Atherosclerosis is a chronic, inflammatory disease and starts as an endothelial dysfunction, which initiates recruitment of inflammatory cells and lipids within the arterial wall [1]. The main species and substances play an important role in early atherosclerosis development, i.e., LDL, oxidized LDL, monocytes, macrophages, foam cells, smooth muscle cells, cytokines and collagen [2]. During the progression of atherosclerotic plaque, macrophages play a critical role in pro-inflammatory regulation and lipoprotein homeostasis [3]. This suggests that macrophage denaturation and ablation by hyperthermia may actively suppress inflammation through inhibiting the release of pro-inflammatory cytokines from macrophages and effectively prevent the recruitment of macrophages in plaque [3,4]. On the other hand, collagen fibrin is the end product of blood clotting/atherosclerotic plaque that constitutes a proteinaceous 3D network providing a filamentous mechanical scaffold of clots and thrombi [5]. Denaturation of proteins in the membrane will inhibit of the activity of enzymes [6].
Generally, Macromolecular and cell will start to denature between 44 ℃ [7] and 47 ℃ [8,9]. If the temperature rise is above a threshold of 55 ℃ and the exposure time is at least 1 second, irreversible cell death will be induced through coagulation ablation [10,11]. Meanwhile, the equilibrium of chemical concentration in atherosclerotic plaque is destroyed and a high reduction in enzyme activity is achieved [12,13]. Therefore, for temperatures above 60 ℃, biochemical reactions regulate the oxidation of LDL, involving enzymes (such as Lp-LpA2, cysteine-, serine- and metallopeptidases) and free radicals in the endothelium greatly reduced and cause macrophage death and reduced enzymes activity in atherosclerosis ablation [14]. Coagulation necrosis of macrophages may stop the ingestion of large amounts of ox-LDL by the fatty macrophages for transforming into foam cells, and thus slow the growth of atherosclerotic plaque [14,15].
High-intensity focused ultrasound (HIFU) has been shown to produce coagulative necrosis and is currently used for clinical medical without significant biological damage to intervening and surrounding tissue [16,17]. Compared to the traditional approaches for atherosclerosis treatment such as Balloon Angioplasty [18], atherectomy [19], and surgical bypass [20,21] etc., the major advantages of HIFU therapy are its noninvasive and nonionizing characteristics, as well as the absence of long-term cumulative effects, and fast, confined lesion formation [22,23], and can be controlled selectively to obtain a desired temperature distribution and elevation in the treatment area with proper choice of operating frequency and transducer design [24,25]. Siegel et al. performed one of the first feasibility studies of HIFU for ablation of atherosclerotic plaques in human atherosclerotic arteries with continuous and pulsed delivery of energy [26]. They found that with a prototype ultrasonic wire probe (n = 79 segments), there was gross reduction in vascular lesions as well as microscopic disruption of fibrous and calcified plaques.
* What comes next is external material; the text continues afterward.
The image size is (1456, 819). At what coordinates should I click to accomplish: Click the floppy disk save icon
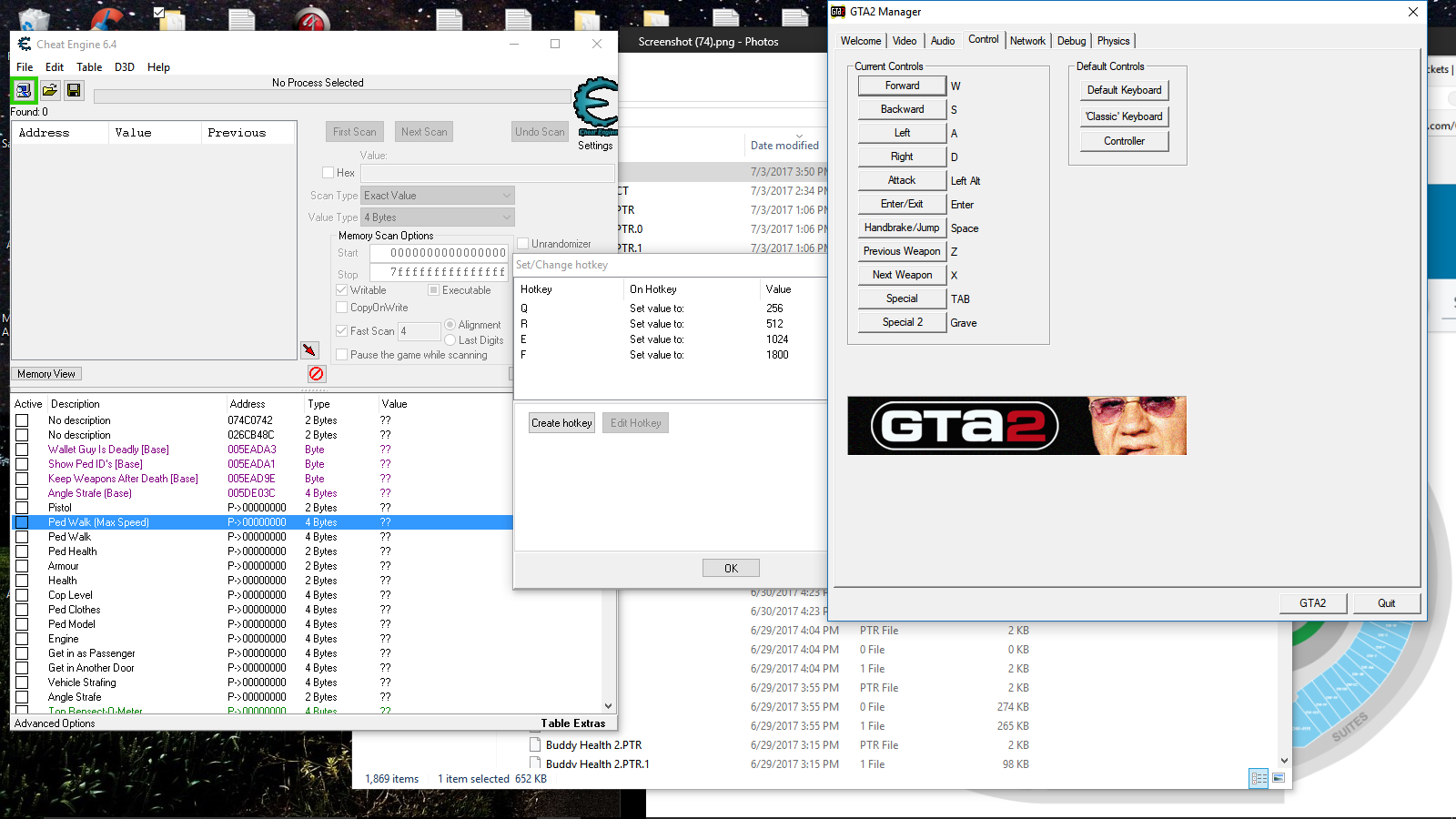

Normal portions of vessels appeared unaffected by the application of ultrasound. In recent years, experiments also showed the feasibility of inducing HIFU thermal lesions within atheromatous plaques in the femoral arteries of familial hypercholesterolaemic (FH) swine or dog in vivo [27,28]. Besides, HIFU begins to be considered as possible methods to treat vulnerable plaque and no significant side effects or adverse events are reported in their studies [29,30]. The experimental results indicate that HIFU has significant potential for recanalization of arterial stenosis and complete occlusions.
Current studies of HIFU treatment for arteriosclerosis mainly focus on available experimental models. It should also be appreciated that mathematical models can play a vital role in providing a priori information about the possible outcomes and risks involved to clinical practitioners before the onset of HIFU treatment of atherosclerotic plaque. However, there are few studies on the numerical evaluation of thermal ablation on atherosclerotic plaques. In this paper, a multi-physics field coupling model, which includes HIFU field, thermal field, and blood flow field, is applied to analyze the thermal damage of atherosclerotic plaques. Due to the close proximity of the plaque to the artery, the artery may be suffered from thermal damage by HIFU. To achieve precision in ablating plaque and avoid damage to the artery, accurate positioning of an ultrasound transducer is required. With our method, ultrasound energy produced by a self-focused concave spherical transducer (6.4 cm aperture width, 5.6 cm focal length) is focused at the interface between blood and plaque. The multi-physics systems combing bioheat transfer equation for energy transport equation is applied to predict the evolution of thermal lesion with the Arrhenius equation, which has been widely used in analyzing higher temperature thermal treatments and successfully employed to predict irreversible cell death at hyperthermic temperatures of 43–50 ℃ [31]. We focus on Arrhenius scheme for predicting thermal ablation of atherosclerotic plaque on a variety of acoustic factors such as power, frequency, etc.
This study assumes that no cavitation occurs when the maximal pressure does not exceed the threshold pressure in whole computational region. We further hypothesize nonlinear effects and shear waves are neglected when the acoustic wave propagation is linear and also that the amplitude of shear waves in the tissue domain are much smaller than that of the pressure waves.
We consider fluid-solid interaction coupling an incompressible blood fluid with a hyperelastic solid, i.e., atherosclerotic plaque. The diameters of atherosclerotic plaque and artery lie within the order range of 1–2 cm in the large blood vessels as shown in Figure 1. The description within this section mainly follows [32]. By S we denote the Lagrangian reference framework of the solid and byS(t) its current configuration in Eulerian coordinates. By Ƒ(t) we denote the fluid domain (Including blood and water) at time t matching the solid at the common interface I(t) = ∂ Ƒ(t)∩∂S(t) denote the fluid domain at time t matching the solid at the common interface ∂I = ∂S(t)∩∂F(t). By Ω(t) = ∂ΩS∪∂ΩF∪∂I we denote the Eulerian fluid-solid interaction domain. The domains F(t), S(t) and Ω(t) are all two-dimensional. The boundary of the fluid domain ∂ Ƒ(t) = I(t)∪ΓDf(t)∪Γoutf(t) is split into the interface, a Dirichlet part ΓDf(t) (usually inflow, outflow or rigid walls) and an outflow part Γoutf(t).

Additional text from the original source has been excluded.